Exercise text Block Start

Over the past year, the company has fully placed in service its new satellite network and cleaned up “a lot of uncertainty on the balance sheet front” through two debt restructurings, said Tim Taylor, Globalstar’s vice president of finance, business and strategy.

“It’s been a long road, but we restored the network and subscribers are coming back,” Taylor said. “Uncertainty has been removed, and the business is growing again.”

The company has added 22,000 subscribers from the end of 2012 to the end of 2013, the most recent period for which Globalstar has numbers. That brings the total number of customers up to 583,000. Most of the growth came at the end of the year. Taylor notes the number of subscribers jumped by 14,000 from the third quarter of 2013 to the end of the year.

Along with adding subscribers, Globalstar has asked the Federal Communications Commission to allow it to vastly expand its services. The FCC is accepting comments on a request by Globalstar to open up its spectrum and offer wireless Internet service in American cities.

By tapping the spectrum set aside for Globalstar in areas where satellite phone service isn’t needed, the company has said it could increase Wi-Fi capacity in the U.S. by one-third immediately.

The deadline for receiving comments is the first week of June. If all goes well, Globalstar could get the go-ahead from the FCC to offer wireless service by the end of the year, a move that could be a massive windfall for the company. Telecom, Media and Finance Associates Inc., a consulting and research firm in Menlo Park, Calif., said in a blog posting last year that Globalstar’s spectrum could be worth at least $2 billion.

The second-biggest quarterly gainer was Teche Holding Co. of New Iberia, the holding company for Teche Federal Bank. Teche jumped 59 percent in the quarter, to close at $79 a share. The company’s gains have been driven by the recent announcement that IberiaBank Corp., of Lafayette, plans to buy the nearby competitor. “Since it’s a stock deal, the Teche buyout price has been moving up with IberiaBank’s stock price,” Ricchiuti said.

H&E Equipment, of Baton Rouge, saw its stock price jump nearly 37 percent in the first quarter to close at $40.45.

The company, which leases and sells heavy equipment and cranes, has benefited from the improving national economy, Ricchiuti said.

“Of all the stocks on the list, they’re the most economically sensitive and how they do is a good bellwether,” he said.

Exercise text Block End

• **Work item**
Answer these questions from the business news text above:
(a) How many customers does Globalstar have in total?
(b) At what price per share did Teche close in the quarter?
(c) What does H&E Equipment lease and sell?

Data section Block Start

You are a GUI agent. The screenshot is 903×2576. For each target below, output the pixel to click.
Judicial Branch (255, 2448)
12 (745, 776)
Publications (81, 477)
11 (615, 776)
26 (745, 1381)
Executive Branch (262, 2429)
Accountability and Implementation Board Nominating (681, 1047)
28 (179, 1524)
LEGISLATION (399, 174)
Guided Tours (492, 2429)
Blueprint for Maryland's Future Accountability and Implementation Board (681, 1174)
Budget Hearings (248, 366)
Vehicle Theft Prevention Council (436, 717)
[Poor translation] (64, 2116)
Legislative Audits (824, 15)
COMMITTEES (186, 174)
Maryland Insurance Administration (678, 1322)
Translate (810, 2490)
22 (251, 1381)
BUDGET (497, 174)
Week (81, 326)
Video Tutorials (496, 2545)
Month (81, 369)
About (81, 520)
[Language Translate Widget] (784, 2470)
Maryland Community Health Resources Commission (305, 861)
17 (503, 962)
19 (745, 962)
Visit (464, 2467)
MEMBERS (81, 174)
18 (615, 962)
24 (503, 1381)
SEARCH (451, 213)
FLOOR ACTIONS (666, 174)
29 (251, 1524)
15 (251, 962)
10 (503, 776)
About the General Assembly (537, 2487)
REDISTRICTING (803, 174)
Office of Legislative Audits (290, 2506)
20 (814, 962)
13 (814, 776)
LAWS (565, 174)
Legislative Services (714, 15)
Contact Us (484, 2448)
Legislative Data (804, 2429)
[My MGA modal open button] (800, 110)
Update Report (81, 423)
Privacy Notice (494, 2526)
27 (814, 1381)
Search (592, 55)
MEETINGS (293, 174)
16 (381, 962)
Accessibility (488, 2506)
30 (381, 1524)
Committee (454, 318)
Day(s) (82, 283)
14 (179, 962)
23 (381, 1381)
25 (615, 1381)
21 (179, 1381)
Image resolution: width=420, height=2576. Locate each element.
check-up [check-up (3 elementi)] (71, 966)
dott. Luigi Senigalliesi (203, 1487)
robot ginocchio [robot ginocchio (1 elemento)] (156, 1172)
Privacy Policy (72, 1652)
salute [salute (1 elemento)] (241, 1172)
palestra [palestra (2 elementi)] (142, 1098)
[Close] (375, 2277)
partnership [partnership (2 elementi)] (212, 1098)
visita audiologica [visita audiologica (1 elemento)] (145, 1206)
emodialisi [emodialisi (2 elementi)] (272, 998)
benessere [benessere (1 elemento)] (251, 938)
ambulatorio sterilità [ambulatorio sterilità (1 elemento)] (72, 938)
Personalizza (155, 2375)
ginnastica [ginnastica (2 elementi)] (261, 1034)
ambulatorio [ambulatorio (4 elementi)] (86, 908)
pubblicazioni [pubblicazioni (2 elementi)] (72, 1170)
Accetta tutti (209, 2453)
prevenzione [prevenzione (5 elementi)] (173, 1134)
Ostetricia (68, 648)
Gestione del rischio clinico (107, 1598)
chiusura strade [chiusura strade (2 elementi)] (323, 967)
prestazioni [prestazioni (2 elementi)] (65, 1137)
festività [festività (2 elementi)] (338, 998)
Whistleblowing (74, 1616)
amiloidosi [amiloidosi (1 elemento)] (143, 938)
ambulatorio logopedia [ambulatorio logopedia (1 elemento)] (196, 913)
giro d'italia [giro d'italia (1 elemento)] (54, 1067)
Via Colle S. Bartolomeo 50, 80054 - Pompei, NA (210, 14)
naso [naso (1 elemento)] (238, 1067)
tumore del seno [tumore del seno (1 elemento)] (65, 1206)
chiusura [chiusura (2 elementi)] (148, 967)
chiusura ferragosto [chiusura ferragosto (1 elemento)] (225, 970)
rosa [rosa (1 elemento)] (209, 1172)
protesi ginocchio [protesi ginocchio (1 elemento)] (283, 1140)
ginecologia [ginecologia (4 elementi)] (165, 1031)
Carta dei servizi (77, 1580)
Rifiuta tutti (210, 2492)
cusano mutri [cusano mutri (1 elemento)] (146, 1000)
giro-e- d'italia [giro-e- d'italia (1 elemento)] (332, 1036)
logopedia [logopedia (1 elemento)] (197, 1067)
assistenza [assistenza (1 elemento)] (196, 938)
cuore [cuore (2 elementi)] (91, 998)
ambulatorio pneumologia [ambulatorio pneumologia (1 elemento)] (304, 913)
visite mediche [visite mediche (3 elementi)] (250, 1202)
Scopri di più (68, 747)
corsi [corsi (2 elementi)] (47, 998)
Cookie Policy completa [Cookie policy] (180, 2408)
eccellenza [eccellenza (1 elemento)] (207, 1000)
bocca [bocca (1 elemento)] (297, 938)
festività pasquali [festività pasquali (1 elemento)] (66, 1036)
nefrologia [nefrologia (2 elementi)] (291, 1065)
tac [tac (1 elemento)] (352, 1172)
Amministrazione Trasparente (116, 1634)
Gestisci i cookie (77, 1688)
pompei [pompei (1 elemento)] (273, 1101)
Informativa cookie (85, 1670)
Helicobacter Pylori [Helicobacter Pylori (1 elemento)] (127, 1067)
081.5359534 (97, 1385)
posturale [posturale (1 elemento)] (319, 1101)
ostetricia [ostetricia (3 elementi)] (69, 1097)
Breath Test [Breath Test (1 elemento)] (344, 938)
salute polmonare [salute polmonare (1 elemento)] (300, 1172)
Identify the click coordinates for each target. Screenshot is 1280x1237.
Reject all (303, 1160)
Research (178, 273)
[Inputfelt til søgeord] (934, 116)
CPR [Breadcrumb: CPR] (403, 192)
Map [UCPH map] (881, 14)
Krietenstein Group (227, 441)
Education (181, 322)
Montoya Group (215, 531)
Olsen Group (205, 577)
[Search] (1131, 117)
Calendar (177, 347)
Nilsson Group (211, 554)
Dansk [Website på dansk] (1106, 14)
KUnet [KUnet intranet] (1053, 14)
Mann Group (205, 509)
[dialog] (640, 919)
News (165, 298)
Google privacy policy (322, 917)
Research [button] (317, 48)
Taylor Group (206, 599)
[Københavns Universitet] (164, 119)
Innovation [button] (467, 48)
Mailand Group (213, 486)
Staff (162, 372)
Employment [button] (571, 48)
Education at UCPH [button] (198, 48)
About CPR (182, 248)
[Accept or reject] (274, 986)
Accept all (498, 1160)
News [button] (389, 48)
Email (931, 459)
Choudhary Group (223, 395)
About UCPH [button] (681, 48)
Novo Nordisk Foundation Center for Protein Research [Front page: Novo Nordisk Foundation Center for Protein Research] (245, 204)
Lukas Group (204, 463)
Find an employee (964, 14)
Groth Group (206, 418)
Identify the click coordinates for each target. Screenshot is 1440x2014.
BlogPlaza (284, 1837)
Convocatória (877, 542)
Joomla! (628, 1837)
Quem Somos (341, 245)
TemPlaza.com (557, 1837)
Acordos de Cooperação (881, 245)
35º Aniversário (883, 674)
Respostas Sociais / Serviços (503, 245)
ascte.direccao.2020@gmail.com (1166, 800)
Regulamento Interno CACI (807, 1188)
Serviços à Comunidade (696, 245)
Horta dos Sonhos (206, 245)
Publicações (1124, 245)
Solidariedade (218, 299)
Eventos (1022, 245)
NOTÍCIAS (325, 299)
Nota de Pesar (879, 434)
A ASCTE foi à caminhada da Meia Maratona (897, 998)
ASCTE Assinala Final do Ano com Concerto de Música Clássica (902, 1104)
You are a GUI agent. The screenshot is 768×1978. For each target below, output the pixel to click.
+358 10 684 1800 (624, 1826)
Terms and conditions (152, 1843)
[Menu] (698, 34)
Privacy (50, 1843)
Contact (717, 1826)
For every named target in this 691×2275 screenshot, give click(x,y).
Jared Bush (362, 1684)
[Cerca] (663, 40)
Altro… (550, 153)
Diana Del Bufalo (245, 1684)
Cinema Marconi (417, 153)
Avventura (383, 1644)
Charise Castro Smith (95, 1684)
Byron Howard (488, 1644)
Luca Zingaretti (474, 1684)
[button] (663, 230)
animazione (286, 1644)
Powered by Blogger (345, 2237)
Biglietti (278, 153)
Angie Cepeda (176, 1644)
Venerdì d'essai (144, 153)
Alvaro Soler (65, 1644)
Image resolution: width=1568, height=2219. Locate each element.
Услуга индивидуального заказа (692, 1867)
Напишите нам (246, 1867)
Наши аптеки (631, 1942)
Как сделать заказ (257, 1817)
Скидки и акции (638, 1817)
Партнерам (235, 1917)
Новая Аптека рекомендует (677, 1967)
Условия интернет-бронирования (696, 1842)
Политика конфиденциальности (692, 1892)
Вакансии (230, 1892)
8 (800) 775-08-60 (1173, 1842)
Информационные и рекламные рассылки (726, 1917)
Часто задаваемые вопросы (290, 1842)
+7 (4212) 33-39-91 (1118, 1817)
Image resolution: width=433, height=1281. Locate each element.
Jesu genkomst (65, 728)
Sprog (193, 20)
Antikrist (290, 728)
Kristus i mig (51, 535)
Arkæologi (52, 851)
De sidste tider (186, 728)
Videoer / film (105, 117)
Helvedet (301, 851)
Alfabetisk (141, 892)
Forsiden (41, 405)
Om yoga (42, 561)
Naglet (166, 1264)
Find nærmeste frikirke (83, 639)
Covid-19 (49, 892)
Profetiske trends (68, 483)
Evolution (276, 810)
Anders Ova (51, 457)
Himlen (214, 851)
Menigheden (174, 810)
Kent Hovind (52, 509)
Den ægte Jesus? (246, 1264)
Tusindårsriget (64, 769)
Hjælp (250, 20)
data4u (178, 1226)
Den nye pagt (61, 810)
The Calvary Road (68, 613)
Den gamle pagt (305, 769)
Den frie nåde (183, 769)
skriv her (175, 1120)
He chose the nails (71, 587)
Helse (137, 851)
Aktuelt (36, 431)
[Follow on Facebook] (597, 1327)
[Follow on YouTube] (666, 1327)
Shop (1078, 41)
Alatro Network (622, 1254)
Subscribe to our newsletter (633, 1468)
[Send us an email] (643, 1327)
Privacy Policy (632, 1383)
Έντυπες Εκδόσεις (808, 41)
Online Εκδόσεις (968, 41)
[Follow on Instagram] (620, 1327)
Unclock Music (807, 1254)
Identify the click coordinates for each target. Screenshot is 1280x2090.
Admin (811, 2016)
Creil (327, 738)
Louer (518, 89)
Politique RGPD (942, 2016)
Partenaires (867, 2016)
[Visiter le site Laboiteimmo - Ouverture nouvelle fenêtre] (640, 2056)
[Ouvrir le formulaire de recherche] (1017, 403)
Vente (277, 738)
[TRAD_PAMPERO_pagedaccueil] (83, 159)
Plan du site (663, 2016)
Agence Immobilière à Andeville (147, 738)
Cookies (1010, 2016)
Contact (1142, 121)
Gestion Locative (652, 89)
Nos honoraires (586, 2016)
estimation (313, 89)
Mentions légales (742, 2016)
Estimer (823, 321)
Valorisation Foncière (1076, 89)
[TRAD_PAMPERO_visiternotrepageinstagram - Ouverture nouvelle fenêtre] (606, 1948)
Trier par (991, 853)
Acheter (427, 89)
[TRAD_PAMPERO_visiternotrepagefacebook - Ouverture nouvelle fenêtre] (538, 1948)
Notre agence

Data section Block End

• **Exercise response**
(a) 583,000
(b) $79 a share
(c) Heavy equipment and cranes